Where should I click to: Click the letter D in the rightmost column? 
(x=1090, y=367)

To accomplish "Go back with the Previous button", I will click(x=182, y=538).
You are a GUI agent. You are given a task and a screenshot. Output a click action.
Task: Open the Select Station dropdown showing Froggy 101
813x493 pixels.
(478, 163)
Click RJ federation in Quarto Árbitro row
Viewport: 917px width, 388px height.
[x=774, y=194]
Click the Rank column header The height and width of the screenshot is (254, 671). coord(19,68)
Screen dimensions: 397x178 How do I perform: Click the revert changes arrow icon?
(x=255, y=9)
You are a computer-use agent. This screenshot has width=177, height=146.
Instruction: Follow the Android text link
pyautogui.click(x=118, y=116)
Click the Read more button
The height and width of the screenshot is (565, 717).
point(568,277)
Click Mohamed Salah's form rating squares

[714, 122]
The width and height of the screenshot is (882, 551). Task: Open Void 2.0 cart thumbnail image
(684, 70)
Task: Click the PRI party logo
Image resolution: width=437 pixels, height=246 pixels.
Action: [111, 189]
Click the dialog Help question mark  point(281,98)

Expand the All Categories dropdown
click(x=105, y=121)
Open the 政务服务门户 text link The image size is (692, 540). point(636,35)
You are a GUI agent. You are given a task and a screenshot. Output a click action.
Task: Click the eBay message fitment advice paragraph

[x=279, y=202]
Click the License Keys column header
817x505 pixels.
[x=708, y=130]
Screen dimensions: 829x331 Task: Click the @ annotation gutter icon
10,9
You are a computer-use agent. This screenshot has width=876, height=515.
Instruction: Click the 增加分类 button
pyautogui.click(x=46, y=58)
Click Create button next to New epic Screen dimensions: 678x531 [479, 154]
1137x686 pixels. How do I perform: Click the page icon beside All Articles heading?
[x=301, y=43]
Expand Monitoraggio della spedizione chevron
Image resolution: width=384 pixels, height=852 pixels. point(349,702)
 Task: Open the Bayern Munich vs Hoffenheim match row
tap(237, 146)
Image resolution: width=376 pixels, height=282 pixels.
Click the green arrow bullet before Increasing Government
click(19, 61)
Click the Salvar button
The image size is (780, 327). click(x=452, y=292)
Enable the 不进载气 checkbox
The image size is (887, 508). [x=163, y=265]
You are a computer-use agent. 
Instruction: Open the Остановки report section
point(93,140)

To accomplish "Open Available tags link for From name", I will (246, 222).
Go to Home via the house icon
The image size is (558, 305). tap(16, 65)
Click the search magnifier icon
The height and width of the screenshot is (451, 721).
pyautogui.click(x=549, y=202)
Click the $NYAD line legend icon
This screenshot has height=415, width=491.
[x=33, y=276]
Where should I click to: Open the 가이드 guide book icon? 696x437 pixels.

----------

» **PROMPT**
For the records above, state the count of lines where "will" appears, without any other text.

» **OUTPUT BELOW**
2